Wikisym 2011 Report

From Wikimedia UK
Jump to navigation Jump to search

The Road to Digital Common-Pool Resources for All

With sustaining interest from corporate, civic and academic sectors, the Wiki spirit has evolved from the simple idea for open collaboration, to an array of real-world applications that uses the content and tools surrounding the common resource of the global Wikipedia project.

This is a report written by two researchers from the Oxford Internet Institute, Han-Teng Liao and Dr. Mark Graham. With the travel award generously provided by the Wikimedia UK, the authors attended The Wikisym 2011 and visited Wikimedia Foundation. The aim of the report is to provide a narrative that selects some of the work by researchers and practitioners to highlight the global and public impact of the Wikipedia project.


Launched in 2001, the Wikipedia project has attracted volunteers around the world to contribute both content, computer codes and financial support to maintain and grow "the free encyclopedia that anyone can edit". Celebrating its tenth anniversary this year, Wikipedia as a global project has an expansive and deep impact beyond being just an "online encyclopedia." It has triggered establishment of various institutions, hosted more data, inspired many research ideas and on which various partnerships are formed to sustain and increase the positive impact of Wikipedia ideals and practices (loosely called as the "wiki-spirit") around the world. A conference dedicated to wiki research and practice, WikiSym (International Symposium on Wikis and Open Collaboration), has also been one of the most important annual venues for participants to reflect on, exchange and experiment with new ideas and experiences surrounding wikis and the wiki open collaborative spirit.

Institutions and Participants

The continuing interest from civic, corporate and academic institutions in Wikipedia was confirmed by the three keynote speeches.

The opening keynote speaker is the CEO of Creative Commons, Ms.

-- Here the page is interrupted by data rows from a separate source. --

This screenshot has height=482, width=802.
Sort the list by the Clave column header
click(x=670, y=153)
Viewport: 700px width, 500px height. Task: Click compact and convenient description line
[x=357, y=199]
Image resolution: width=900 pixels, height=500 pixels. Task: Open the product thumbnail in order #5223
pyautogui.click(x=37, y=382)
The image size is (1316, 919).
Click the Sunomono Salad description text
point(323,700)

Cathy Casserly, whose previous job was the Director of the Open Education Resource (OER) Initiative at The William and Flora Hewlett Foundation, another civic organization which invests more than $100 million "to harness the efficiency and effectiveness of knowledge sharing worldwide." Creative Commons is a civic organization which has been the key partner for the Global Wikipedia project in content copyright (or to be precise, copyleft) licensing.

The WikiViz (Wiki-Visualization contest) invited keynote speaker, Dr Jeffrey Heer, is a Standford professor whose research aims at making sense of large data collections by investigating the perceptual, cognitive, and social factors involved. Heer's academic work in building visualization techniques and tools helps data analysts from different sectors.

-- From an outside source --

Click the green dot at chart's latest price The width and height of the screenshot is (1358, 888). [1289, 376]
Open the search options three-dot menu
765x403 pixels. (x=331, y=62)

The closing keynote speaker, Dr. Ed Chi is a Staff Research Scientist at Google, uses Wikipedia as one of the major cases of Social Computing for what he called "Model-Driven Research". As one of the major people working on Google Plus, he compares the online social systems such as Google Plus, Twitter, Delicious, and Wikipedia with the model he proposed.

In addition to the above sample of keynote speakers and their institutions who have used Wikipedia as source of inspiration, data and innovation, the Wikimedia Foundation has also in recent years expanded its staff power to engage the global community, modernize its data and technical infrastructure. Since the 2011 Wikisym meeting was hosted in Mountain View, near the office of the Wikimedia foundation in San Francisco, many of the staff members of Wikimedia Foundation were present at the Wikisym, including Mani Pande, Nimish Gautam, and Dario Taraborelli.

With the generous support of the Wikimedia UK and Wikimedia Foundation, the authors of this report were given the opportunity to visit the Wikimedia Foundation, present their own research and had a series of conversations with staff from different departments, including Ms. Sue Gardner the Executive Director of Wikimedia. A more detailed summary of the Wikimedia Foundation visit is presented in the conclusion of this report.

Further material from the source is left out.